Written instruction -
Extend the article below on the 2023 Iowa Hawkeyes defense with further writing that carries on after its last paragraph.

Source -
----------------

Iowa may not be forcing as many turnovers as in recent years, but that hasn’t made its defense any less productive.

NCAA Football: Purdue at Iowa Jeffrey Becker-USA TODAY Sports

The Iowa Hawkeyes are truly a one-of-one in modern college football. Despite averaging fewer yards per game than any team in the FBS, Iowa is 7-2 (and would have been 8-1 if not for an extremely controversial call that cost the Hawkeyes the game against Minnesota) and sitting alone atop the Big Ten West. While the offensive renaissance promised by Iowa amid a slew of high-profile transfers failed to yield fruit or save Brian Ferentz’s job, the Hawkeyes have once again ridden an elite defense to what has the makings of a successful yet unconventional season.

Over the past few years, Iowa’s defensive prowess has been built at least in part on the team’s ability to create takeaways. Iowa ranked in the top 25 teams nationally in total takeaways every year from 2020-22, and the 2021 Hawkeye squad forced the third most turnovers in the nation and led college football in interceptions with 25. Yet this year’s Hawkeye defense has bucked this trend; the 2023 team has forced only 11 turnovers through nine games, ranking 89th in the country. However, despite Iowa’s inability to create takeaways at the rate they have in recent years, the Hawkeyes have been as dominant on defense as nearly any team in the Kirk Ferentz era. Iowa is allowing fewer yards per play this year than all but one team in the FBS (4.05) and are allowing opponents to score fewer points per game than all but four (13.7). No team in college football has allowed fewer rushing touchdowns than the Hawkeyes this season (one), and the Hawkeyes lead the nation in the fewest yards allowed per passing attempt (4.8). One need look no further than the Hawkeyes’ goal line stand against Northwestern last week to see how exceptionally difficult it is to score on this team, even when the Iowa offense regularly puts the defense in difficult positions. Iowa’s defense may not be generating the flashy highlights that it has over the past few seasons, but that hasn’t made the unit any less elite.

----------------

Dataset excerpt -
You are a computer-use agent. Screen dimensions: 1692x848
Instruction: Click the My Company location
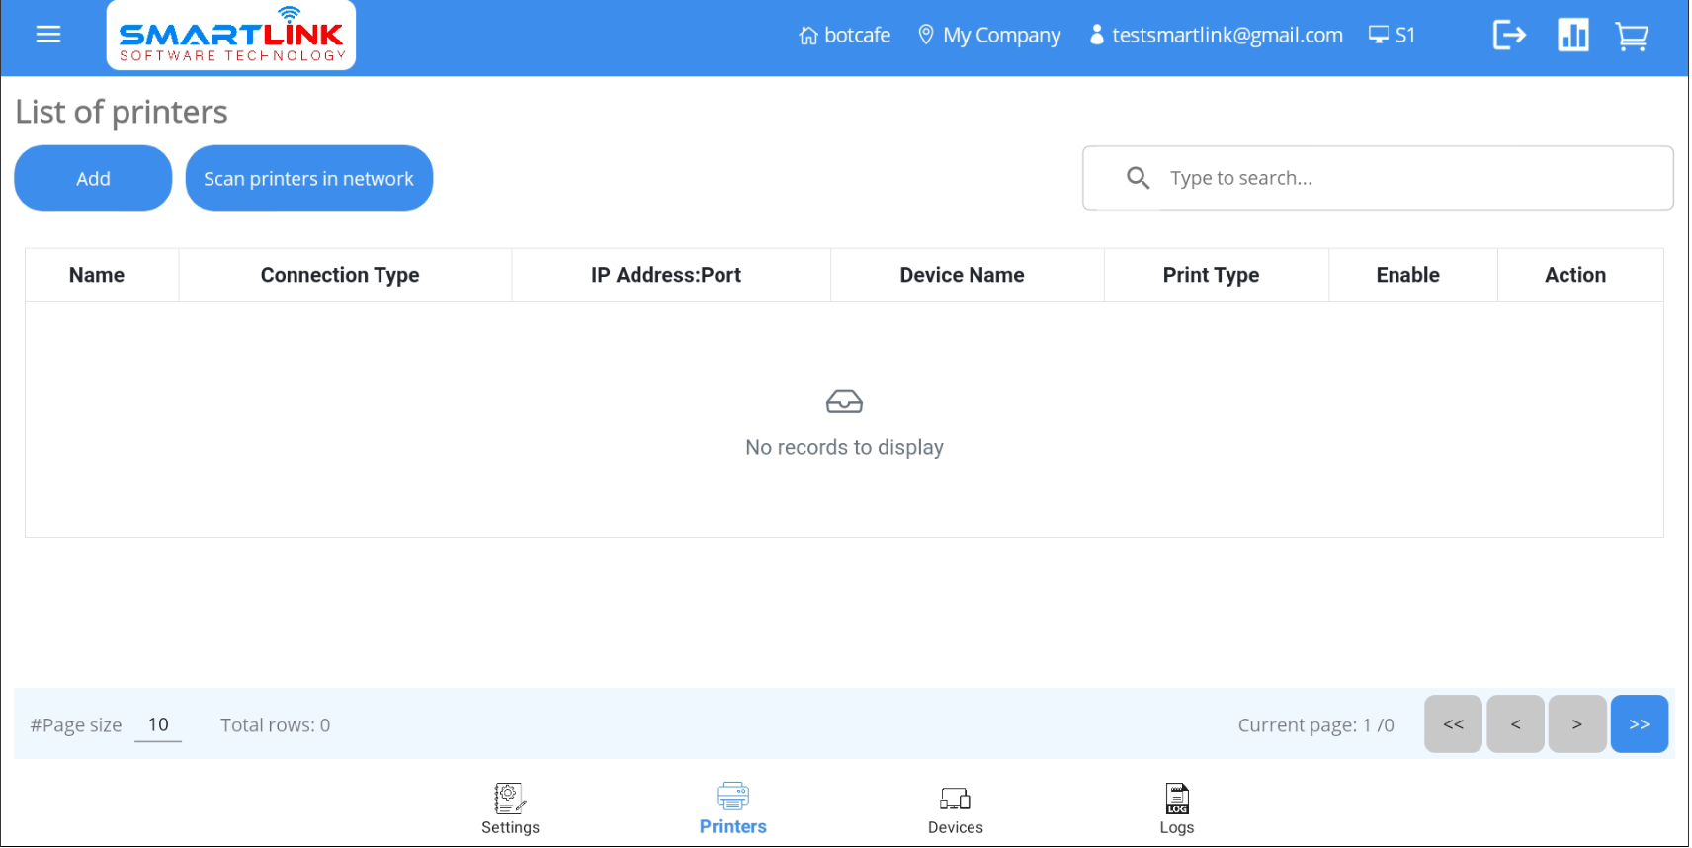click(990, 36)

----------------

Exercise answer -
Iowa’s coaching staff deserves an immense amount of credit for building a defense that is as well-coached and technically sound as any college football has seen in several years. Kirk Ferentz has always prioritized the development and protection of Iowa’s defense and has assembled an elite staff on that side of the ball capable of identifying and developing talent in addition to preparing them for every game. Defensive coordinator Phil Parker is worthy of every accolade he has received throughout his illustrious career and has coached an exceptionally disciplined squad that avoids mistakes, takes excellent pursuit angles, and excels at swarming to the ball carrier. Position coaches Kelvin Bell and Seth Wallace are similarly deserving of praise for coaching deep, talented units that have thrived despite the loss of first round NFL draft picks in Lukas Van Ness and Jack Campbell. A recent breakdown by Urban Meyer for the Big Ten Network did an excellent job detailing the ways the Iowa defense is coached to do the little things that make this group so elite.

While there are no real weaknesses to the Iowa defense, the Hawkeye secondary has arguably been the engine that has propelled them to success. Cooper DeJean is one of the best cornerbacks in the country, a lockdown cover man who doubles as one of Iowa’s best scoring weapons with his ability to create pick-sixes and flip the field in the return game. Sebastian Castro may be the most improved player on the Iowa defense and can also make a case for being its most valuable player. An elite tackler who has improved his cover skills this season, Castro can defend the run like a linebacker and cover like a nickelback, all while setting the tone for the defense with his aggressive yet controlled style of play. Safeties Xavier Nwankpa and Quinn Schulte are excellent regardless of whether they are playing in the box or playing centerfield on passing downs, while Jermari Harris provides a physical presence at cornerback that serves as an excellent complement to DeJean’s athleticism. Add in a slew of promising young players like Deshaun Lee, TJ Hall, and Koen Entringer, and Iowa’s secondary is as deep and talented as any in the country. Even without an elite pass rush, Iowa’s back five has still been strong enough to forge the Hawkeye pass defense into one of the country’s best.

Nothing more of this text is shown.